Data records
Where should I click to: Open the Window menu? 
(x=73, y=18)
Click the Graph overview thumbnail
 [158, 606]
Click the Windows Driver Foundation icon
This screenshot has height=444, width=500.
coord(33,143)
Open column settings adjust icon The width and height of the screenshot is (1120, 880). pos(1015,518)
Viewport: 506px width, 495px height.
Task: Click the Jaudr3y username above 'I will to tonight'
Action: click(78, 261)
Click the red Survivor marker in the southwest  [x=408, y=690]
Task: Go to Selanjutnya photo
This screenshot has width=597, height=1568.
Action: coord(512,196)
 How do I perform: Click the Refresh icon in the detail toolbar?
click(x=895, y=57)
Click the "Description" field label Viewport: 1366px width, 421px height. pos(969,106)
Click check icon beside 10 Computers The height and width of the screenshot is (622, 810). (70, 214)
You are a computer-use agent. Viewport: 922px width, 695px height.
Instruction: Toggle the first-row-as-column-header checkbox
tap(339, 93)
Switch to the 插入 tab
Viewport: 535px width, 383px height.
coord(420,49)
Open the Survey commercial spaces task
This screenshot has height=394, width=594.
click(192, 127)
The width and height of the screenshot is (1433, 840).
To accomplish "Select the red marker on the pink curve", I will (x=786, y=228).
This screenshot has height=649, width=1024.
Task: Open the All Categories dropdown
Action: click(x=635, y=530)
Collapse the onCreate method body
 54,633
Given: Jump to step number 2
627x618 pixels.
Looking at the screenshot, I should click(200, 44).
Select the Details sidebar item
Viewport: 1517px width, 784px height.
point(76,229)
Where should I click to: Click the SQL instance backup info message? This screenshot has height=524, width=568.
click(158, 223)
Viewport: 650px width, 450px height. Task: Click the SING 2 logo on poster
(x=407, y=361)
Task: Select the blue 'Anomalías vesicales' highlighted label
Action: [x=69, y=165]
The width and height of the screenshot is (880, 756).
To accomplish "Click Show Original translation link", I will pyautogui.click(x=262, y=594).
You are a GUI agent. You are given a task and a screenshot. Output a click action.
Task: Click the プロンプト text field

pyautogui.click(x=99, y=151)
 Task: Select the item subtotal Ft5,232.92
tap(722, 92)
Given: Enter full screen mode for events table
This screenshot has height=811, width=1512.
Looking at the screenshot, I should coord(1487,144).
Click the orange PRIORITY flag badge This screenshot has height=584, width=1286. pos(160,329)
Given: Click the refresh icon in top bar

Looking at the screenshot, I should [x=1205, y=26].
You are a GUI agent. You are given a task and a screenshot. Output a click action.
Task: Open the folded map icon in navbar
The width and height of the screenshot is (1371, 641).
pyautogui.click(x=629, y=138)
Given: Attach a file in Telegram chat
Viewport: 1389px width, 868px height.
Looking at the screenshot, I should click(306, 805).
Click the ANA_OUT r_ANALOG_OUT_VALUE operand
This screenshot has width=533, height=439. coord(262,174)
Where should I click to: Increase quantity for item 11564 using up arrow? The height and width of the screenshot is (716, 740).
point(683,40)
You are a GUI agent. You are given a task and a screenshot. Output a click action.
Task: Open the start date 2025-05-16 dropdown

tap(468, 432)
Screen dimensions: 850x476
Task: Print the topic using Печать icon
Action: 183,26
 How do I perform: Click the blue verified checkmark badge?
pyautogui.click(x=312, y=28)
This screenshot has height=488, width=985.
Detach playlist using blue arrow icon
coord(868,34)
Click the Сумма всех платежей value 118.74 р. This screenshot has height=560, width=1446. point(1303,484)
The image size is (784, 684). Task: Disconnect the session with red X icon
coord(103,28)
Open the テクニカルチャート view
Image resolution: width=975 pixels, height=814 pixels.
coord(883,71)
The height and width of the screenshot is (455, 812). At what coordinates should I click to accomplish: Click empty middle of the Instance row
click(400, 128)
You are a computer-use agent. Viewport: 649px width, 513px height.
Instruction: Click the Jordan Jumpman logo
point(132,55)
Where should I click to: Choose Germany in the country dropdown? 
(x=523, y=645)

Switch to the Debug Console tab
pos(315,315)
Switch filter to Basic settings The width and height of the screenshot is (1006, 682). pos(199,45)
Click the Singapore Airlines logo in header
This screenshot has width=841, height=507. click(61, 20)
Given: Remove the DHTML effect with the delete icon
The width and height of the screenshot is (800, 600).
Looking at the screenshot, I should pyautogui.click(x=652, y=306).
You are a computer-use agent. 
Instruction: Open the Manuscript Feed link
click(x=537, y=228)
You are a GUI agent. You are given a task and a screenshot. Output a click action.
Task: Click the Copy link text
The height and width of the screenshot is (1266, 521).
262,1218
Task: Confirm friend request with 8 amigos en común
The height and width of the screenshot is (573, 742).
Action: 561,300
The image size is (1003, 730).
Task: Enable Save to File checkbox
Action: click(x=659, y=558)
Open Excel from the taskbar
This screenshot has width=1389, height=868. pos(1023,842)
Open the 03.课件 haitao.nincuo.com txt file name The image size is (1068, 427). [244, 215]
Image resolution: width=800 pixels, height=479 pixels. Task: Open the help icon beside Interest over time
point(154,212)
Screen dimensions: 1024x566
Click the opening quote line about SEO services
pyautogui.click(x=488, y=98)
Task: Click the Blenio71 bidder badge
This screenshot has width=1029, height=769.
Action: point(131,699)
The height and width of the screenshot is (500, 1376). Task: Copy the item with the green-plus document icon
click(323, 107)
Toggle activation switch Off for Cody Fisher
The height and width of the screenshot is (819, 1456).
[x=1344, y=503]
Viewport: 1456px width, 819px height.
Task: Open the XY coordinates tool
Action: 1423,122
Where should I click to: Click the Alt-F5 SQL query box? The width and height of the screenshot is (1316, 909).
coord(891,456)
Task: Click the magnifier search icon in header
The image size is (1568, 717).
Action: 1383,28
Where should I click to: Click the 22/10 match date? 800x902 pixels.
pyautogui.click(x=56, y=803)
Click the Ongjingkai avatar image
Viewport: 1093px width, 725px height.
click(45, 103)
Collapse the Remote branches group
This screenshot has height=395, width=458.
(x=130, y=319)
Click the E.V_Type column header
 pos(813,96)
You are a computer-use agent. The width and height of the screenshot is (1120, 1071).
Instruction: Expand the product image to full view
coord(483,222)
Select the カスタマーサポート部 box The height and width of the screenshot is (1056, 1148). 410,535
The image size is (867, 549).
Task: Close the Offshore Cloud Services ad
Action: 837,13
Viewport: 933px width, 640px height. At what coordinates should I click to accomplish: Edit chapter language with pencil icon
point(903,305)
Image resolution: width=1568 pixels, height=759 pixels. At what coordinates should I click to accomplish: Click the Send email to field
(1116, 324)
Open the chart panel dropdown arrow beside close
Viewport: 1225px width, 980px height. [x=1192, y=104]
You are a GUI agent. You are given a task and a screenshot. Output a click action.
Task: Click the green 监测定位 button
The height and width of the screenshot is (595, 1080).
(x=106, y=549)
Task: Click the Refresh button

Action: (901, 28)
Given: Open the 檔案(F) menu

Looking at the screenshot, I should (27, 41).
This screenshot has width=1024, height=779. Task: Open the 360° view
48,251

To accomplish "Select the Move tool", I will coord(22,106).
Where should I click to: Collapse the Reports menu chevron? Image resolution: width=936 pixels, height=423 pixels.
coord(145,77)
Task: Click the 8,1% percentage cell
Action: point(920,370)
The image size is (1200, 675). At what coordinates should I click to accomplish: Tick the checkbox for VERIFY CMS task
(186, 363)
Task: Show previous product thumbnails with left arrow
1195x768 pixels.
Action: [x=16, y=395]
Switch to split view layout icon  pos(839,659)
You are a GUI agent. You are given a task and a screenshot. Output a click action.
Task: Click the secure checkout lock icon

**Task to carry out**
Reproduce every one of the data records above word for word, with no changes.

**Expected answer**
Where should I click to: Open the Window menu? 
(x=73, y=18)
Click the Graph overview thumbnail
 [158, 606]
Click the Windows Driver Foundation icon
This screenshot has height=444, width=500.
coord(33,143)
Open column settings adjust icon The width and height of the screenshot is (1120, 880). pos(1015,518)
Viewport: 506px width, 495px height.
Task: Click the Jaudr3y username above 'I will to tonight'
Action: click(78, 261)
Click the red Survivor marker in the southwest  [x=408, y=690]
Task: Go to Selanjutnya photo
This screenshot has width=597, height=1568.
Action: coord(512,196)
 How do I perform: Click the Refresh icon in the detail toolbar?
click(x=895, y=57)
Click the "Description" field label Viewport: 1366px width, 421px height. pos(969,106)
Click check icon beside 10 Computers The height and width of the screenshot is (622, 810). (70, 214)
You are a computer-use agent. Viewport: 922px width, 695px height.
Instruction: Toggle the first-row-as-column-header checkbox
tap(339, 93)
Switch to the 插入 tab
Viewport: 535px width, 383px height.
coord(420,49)
Open the Survey commercial spaces task
This screenshot has height=394, width=594.
click(192, 127)
The width and height of the screenshot is (1433, 840).
To accomplish "Select the red marker on the pink curve", I will (x=786, y=228).
This screenshot has height=649, width=1024.
Task: Open the All Categories dropdown
Action: click(x=635, y=530)
Collapse the onCreate method body
 54,633
Given: Jump to step number 2
627x618 pixels.
Looking at the screenshot, I should click(200, 44).
Select the Details sidebar item
Viewport: 1517px width, 784px height.
point(76,229)
Where should I click to: Click the SQL instance backup info message? This screenshot has height=524, width=568.
click(158, 223)
Viewport: 650px width, 450px height. Task: Click the SING 2 logo on poster
(x=407, y=361)
Task: Select the blue 'Anomalías vesicales' highlighted label
Action: [x=69, y=165]
The width and height of the screenshot is (880, 756).
To accomplish "Click Show Original translation link", I will pyautogui.click(x=262, y=594).
You are a GUI agent. You are given a task and a screenshot. Output a click action.
Task: Click the プロンプト text field

pyautogui.click(x=99, y=151)
 Task: Select the item subtotal Ft5,232.92
tap(722, 92)
Given: Enter full screen mode for events table
This screenshot has height=811, width=1512.
Looking at the screenshot, I should coord(1487,144).
Click the orange PRIORITY flag badge This screenshot has height=584, width=1286. pos(160,329)
Given: Click the refresh icon in top bar

Looking at the screenshot, I should [x=1205, y=26].
You are a GUI agent. You are given a task and a screenshot. Output a click action.
Task: Open the folded map icon in navbar
The width and height of the screenshot is (1371, 641).
pyautogui.click(x=629, y=138)
Given: Attach a file in Telegram chat
Viewport: 1389px width, 868px height.
Looking at the screenshot, I should click(306, 805).
Click the ANA_OUT r_ANALOG_OUT_VALUE operand
This screenshot has width=533, height=439. coord(262,174)
Where should I click to: Increase quantity for item 11564 using up arrow? The height and width of the screenshot is (716, 740).
point(683,40)
You are a GUI agent. You are given a task and a screenshot. Output a click action.
Task: Open the start date 2025-05-16 dropdown

tap(468, 432)
Screen dimensions: 850x476
Task: Print the topic using Печать icon
Action: 183,26
 How do I perform: Click the blue verified checkmark badge?
pyautogui.click(x=312, y=28)
This screenshot has height=488, width=985.
Detach playlist using blue arrow icon
coord(868,34)
Click the Сумма всех платежей value 118.74 р. This screenshot has height=560, width=1446. point(1303,484)
The image size is (784, 684). Task: Disconnect the session with red X icon
coord(103,28)
Open the テクニカルチャート view
Image resolution: width=975 pixels, height=814 pixels.
coord(883,71)
The height and width of the screenshot is (455, 812). At what coordinates should I click to accomplish: Click empty middle of the Instance row
click(400, 128)
You are a computer-use agent. Viewport: 649px width, 513px height.
Instruction: Click the Jordan Jumpman logo
point(132,55)
Where should I click to: Choose Germany in the country dropdown? 
(x=523, y=645)

Switch to the Debug Console tab
pos(315,315)
Switch filter to Basic settings The width and height of the screenshot is (1006, 682). pos(199,45)
Click the Singapore Airlines logo in header
This screenshot has width=841, height=507. click(61, 20)
Given: Remove the DHTML effect with the delete icon
The width and height of the screenshot is (800, 600).
Looking at the screenshot, I should pyautogui.click(x=652, y=306).
You are a computer-use agent. 
Instruction: Open the Manuscript Feed link
click(x=537, y=228)
You are a GUI agent. You are given a task and a screenshot. Output a click action.
Task: Click the Copy link text
The height and width of the screenshot is (1266, 521).
262,1218
Task: Confirm friend request with 8 amigos en común
The height and width of the screenshot is (573, 742).
Action: 561,300
The image size is (1003, 730).
Task: Enable Save to File checkbox
Action: click(x=659, y=558)
Open Excel from the taskbar
This screenshot has width=1389, height=868. pos(1023,842)
Open the 03.课件 haitao.nincuo.com txt file name The image size is (1068, 427). [244, 215]
Image resolution: width=800 pixels, height=479 pixels. Task: Open the help icon beside Interest over time
point(154,212)
Screen dimensions: 1024x566
Click the opening quote line about SEO services
pyautogui.click(x=488, y=98)
Task: Click the Blenio71 bidder badge
This screenshot has width=1029, height=769.
Action: point(131,699)
The height and width of the screenshot is (500, 1376). Task: Copy the item with the green-plus document icon
click(323, 107)
Toggle activation switch Off for Cody Fisher
The height and width of the screenshot is (819, 1456).
[x=1344, y=503]
Viewport: 1456px width, 819px height.
Task: Open the XY coordinates tool
Action: 1423,122
Where should I click to: Click the Alt-F5 SQL query box? The width and height of the screenshot is (1316, 909).
coord(891,456)
Task: Click the magnifier search icon in header
The image size is (1568, 717).
Action: 1383,28
Where should I click to: Click the 22/10 match date? 800x902 pixels.
pyautogui.click(x=56, y=803)
Click the Ongjingkai avatar image
Viewport: 1093px width, 725px height.
click(45, 103)
Collapse the Remote branches group
This screenshot has height=395, width=458.
(x=130, y=319)
Click the E.V_Type column header
 pos(813,96)
You are a computer-use agent. The width and height of the screenshot is (1120, 1071).
Instruction: Expand the product image to full view
coord(483,222)
Select the カスタマーサポート部 box The height and width of the screenshot is (1056, 1148). 410,535
The image size is (867, 549).
Task: Close the Offshore Cloud Services ad
Action: 837,13
Viewport: 933px width, 640px height. At what coordinates should I click to accomplish: Edit chapter language with pencil icon
point(903,305)
Image resolution: width=1568 pixels, height=759 pixels. At what coordinates should I click to accomplish: Click the Send email to field
(1116, 324)
Open the chart panel dropdown arrow beside close
Viewport: 1225px width, 980px height. [x=1192, y=104]
You are a GUI agent. You are given a task and a screenshot. Output a click action.
Task: Click the green 监测定位 button
The height and width of the screenshot is (595, 1080).
(x=106, y=549)
Task: Click the Refresh button

Action: (901, 28)
Given: Open the 檔案(F) menu

Looking at the screenshot, I should (27, 41).
This screenshot has width=1024, height=779. Task: Open the 360° view
48,251

To accomplish "Select the Move tool", I will coord(22,106).
Where should I click to: Collapse the Reports menu chevron? Image resolution: width=936 pixels, height=423 pixels.
coord(145,77)
Task: Click the 8,1% percentage cell
Action: point(920,370)
The image size is (1200, 675). At what coordinates should I click to accomplish: Tick the checkbox for VERIFY CMS task
(186, 363)
Task: Show previous product thumbnails with left arrow
1195x768 pixels.
Action: [x=16, y=395]
Switch to split view layout icon  pos(839,659)
You are a GUI agent. You are given a task and a screenshot. Output a click action.
Task: Click the secure checkout lock icon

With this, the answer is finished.